### Problem details
Return the lines of the material below verbatim, starting with the line that contains "Toggle pin tab in Run panel" and ending with the line that contains "click(312, 192)", both included.

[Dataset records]
.....
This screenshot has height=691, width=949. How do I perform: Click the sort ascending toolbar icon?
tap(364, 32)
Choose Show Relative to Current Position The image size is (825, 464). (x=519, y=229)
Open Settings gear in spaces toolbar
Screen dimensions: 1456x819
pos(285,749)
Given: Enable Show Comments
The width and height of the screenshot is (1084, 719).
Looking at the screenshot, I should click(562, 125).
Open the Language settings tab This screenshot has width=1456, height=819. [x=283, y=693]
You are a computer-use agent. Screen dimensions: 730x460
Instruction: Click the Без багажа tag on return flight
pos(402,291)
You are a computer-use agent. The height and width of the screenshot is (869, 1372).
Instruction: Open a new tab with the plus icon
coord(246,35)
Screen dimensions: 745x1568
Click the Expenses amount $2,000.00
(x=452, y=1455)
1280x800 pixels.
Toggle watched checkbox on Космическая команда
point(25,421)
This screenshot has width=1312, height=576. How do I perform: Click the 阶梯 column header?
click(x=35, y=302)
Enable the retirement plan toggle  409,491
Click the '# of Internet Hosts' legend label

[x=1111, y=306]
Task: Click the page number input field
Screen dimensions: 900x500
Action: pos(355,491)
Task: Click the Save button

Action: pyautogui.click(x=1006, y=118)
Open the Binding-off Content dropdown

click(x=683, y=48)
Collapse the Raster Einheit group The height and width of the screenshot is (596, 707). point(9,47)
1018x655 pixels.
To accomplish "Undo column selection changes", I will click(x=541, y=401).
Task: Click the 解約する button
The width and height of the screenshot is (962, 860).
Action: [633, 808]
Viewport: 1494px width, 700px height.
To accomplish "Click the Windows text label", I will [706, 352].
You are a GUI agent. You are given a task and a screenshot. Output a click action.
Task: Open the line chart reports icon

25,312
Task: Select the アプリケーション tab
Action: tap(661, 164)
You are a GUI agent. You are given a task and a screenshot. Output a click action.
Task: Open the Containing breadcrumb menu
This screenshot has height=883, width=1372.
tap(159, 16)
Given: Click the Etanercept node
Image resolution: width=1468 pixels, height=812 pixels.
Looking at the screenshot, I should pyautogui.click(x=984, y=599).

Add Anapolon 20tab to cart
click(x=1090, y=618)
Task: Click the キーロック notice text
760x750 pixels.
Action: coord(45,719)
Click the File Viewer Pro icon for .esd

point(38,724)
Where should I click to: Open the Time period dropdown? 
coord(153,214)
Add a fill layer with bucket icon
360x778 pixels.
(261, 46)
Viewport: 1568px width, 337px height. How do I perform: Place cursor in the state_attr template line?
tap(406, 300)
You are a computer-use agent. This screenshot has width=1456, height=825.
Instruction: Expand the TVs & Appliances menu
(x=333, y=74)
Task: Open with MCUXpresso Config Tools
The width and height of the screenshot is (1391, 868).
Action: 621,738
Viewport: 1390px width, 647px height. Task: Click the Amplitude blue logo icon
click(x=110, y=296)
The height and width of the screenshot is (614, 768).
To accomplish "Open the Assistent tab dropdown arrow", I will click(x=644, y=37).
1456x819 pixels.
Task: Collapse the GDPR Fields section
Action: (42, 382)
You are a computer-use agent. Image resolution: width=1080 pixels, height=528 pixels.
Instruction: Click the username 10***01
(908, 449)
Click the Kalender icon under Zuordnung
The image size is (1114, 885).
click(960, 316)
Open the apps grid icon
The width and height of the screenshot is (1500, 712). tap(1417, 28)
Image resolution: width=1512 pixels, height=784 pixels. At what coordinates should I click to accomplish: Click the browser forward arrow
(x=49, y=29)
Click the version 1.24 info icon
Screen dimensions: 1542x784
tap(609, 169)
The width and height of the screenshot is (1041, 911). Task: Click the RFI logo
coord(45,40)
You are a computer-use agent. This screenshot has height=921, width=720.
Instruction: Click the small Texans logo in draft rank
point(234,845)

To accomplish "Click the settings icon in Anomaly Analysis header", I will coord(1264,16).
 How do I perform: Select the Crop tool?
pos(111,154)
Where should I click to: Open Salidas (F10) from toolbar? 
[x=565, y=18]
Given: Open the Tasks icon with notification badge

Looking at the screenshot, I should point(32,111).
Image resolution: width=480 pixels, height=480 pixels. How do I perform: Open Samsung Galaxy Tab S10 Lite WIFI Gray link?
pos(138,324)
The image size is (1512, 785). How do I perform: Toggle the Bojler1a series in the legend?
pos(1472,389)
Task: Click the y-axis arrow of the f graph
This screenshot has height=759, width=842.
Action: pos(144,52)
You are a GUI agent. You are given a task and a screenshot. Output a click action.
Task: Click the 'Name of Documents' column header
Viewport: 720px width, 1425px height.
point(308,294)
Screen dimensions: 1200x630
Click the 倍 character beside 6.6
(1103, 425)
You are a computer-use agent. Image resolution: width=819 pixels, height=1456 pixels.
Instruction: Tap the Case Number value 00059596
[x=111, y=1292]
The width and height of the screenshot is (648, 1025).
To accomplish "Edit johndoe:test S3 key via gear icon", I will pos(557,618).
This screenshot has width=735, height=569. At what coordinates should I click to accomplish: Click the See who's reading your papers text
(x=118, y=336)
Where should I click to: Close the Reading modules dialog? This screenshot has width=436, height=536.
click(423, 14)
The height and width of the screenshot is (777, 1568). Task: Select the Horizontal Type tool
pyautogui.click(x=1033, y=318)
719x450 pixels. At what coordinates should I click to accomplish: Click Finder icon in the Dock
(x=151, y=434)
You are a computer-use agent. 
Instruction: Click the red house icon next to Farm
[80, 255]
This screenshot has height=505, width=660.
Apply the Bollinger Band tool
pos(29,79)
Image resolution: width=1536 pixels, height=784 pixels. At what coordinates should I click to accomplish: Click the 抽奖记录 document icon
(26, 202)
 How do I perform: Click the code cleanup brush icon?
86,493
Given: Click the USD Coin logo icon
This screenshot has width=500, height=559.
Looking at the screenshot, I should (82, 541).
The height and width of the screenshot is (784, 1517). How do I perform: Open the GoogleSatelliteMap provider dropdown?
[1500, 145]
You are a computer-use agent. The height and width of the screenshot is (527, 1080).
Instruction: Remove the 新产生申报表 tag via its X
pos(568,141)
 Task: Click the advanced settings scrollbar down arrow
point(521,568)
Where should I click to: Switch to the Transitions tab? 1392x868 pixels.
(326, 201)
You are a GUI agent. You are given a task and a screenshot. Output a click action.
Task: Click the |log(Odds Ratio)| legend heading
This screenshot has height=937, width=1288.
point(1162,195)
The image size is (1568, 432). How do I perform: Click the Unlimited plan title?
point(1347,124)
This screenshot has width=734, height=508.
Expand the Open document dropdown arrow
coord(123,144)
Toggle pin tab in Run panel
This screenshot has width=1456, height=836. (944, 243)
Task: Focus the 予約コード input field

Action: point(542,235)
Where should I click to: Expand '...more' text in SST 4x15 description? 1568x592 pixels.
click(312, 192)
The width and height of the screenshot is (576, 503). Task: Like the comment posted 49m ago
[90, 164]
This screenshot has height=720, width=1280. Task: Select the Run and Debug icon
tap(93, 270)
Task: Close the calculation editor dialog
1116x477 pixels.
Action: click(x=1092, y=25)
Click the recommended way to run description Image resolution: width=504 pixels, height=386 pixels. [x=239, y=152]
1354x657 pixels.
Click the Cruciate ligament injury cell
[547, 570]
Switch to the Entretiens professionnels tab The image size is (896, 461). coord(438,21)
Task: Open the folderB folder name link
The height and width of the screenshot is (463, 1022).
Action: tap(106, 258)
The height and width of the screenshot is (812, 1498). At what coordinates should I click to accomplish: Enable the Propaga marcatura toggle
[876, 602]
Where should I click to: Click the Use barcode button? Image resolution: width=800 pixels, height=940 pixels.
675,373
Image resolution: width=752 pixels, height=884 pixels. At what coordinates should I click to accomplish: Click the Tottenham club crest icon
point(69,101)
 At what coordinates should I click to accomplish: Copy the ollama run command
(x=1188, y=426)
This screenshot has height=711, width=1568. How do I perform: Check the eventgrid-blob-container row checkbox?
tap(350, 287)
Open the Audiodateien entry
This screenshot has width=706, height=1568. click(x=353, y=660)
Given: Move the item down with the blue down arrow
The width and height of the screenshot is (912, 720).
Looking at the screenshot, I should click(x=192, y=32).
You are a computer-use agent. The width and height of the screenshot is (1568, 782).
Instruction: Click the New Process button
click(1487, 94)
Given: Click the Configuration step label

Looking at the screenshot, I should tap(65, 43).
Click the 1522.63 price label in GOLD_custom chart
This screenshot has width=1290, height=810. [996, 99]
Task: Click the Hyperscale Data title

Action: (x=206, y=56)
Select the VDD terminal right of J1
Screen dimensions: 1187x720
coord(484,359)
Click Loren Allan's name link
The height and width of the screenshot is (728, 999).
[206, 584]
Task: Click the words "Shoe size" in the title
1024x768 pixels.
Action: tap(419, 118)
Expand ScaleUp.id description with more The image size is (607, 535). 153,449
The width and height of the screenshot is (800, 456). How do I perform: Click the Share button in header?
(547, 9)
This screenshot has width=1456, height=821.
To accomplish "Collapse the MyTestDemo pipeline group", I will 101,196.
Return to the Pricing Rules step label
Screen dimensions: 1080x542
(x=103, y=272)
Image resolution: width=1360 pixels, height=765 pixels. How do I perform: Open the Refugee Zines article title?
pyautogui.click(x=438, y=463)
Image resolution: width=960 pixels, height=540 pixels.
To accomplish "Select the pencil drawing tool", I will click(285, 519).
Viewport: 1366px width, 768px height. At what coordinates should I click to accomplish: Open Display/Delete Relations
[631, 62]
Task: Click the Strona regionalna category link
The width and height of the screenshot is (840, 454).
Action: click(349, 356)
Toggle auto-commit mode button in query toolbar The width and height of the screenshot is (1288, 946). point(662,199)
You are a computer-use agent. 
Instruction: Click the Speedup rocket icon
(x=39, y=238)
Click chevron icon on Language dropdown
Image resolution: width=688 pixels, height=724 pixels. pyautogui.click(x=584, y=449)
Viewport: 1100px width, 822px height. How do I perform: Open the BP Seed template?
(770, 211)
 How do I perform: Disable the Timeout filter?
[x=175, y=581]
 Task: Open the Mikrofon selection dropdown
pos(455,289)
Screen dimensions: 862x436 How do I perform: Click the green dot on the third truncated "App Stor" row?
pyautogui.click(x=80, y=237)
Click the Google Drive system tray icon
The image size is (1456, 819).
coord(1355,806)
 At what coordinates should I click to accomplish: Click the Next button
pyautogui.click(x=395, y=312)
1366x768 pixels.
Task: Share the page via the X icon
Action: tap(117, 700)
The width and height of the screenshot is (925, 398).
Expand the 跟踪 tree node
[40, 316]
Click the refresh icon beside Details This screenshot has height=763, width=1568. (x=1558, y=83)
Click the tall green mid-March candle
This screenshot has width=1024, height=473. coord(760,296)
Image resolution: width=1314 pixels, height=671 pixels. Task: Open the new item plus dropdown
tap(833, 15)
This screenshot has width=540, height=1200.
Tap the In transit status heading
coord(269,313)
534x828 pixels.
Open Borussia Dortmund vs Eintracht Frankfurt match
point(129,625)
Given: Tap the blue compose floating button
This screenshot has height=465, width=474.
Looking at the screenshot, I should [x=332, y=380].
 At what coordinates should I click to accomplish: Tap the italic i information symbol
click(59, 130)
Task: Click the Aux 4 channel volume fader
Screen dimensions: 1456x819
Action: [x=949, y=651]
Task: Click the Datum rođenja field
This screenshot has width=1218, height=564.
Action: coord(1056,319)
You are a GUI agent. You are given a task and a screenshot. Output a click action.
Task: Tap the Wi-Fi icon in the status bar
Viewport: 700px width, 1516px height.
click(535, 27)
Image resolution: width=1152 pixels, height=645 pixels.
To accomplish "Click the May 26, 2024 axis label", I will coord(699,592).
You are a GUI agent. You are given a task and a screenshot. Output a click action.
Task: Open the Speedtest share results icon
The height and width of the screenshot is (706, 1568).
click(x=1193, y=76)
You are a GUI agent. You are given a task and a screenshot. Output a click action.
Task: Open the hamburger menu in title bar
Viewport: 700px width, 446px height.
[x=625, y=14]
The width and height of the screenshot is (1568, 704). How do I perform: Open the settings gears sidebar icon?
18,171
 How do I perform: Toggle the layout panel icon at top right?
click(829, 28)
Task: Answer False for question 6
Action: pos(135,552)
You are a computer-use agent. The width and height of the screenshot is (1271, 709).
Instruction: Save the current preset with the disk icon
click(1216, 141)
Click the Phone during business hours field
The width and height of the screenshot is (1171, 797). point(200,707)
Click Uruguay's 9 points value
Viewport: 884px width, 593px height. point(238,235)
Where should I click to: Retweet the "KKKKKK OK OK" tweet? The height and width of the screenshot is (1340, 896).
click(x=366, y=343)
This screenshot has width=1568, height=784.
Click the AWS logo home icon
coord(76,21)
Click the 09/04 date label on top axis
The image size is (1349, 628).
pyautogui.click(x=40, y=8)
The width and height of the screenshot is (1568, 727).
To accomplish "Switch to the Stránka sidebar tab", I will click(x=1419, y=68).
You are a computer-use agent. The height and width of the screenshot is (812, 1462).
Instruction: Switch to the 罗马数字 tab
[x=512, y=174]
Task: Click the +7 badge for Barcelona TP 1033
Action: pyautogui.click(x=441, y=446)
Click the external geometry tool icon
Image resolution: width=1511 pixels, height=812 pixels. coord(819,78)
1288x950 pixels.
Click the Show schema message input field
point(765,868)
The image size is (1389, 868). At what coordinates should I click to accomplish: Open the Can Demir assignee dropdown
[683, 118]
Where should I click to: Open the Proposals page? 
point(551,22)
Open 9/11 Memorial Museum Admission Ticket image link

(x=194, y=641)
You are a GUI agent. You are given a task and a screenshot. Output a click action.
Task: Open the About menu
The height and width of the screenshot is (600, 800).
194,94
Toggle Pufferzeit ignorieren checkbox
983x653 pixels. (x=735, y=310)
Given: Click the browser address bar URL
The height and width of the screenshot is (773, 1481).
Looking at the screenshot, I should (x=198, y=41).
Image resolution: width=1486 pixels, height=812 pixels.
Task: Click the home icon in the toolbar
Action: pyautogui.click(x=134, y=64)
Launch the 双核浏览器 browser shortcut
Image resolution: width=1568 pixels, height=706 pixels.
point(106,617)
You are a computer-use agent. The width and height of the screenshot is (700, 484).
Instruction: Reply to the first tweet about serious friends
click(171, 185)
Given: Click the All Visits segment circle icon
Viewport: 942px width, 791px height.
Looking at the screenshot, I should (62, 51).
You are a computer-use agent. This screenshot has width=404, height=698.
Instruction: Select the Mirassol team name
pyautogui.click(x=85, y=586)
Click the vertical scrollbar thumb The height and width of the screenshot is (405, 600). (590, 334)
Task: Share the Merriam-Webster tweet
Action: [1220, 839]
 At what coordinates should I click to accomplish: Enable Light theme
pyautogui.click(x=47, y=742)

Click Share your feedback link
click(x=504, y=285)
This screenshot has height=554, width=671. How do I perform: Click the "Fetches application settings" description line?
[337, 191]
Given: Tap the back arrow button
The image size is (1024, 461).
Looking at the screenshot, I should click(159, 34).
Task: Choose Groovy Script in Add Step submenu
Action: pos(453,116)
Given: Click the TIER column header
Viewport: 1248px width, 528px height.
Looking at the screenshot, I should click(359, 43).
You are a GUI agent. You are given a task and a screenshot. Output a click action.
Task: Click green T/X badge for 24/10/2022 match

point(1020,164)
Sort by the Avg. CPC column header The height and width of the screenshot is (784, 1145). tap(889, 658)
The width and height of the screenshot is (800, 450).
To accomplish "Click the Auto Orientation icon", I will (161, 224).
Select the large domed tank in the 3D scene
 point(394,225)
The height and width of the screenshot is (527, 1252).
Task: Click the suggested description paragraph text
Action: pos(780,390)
.....
### Result of the exercise
Toggle pin tab in Run panel
This screenshot has width=1456, height=836. (944, 243)
Task: Focus the 予約コード input field

Action: point(542,235)
Where should I click to: Expand '...more' text in SST 4x15 description? 1568x592 pixels.
click(312, 192)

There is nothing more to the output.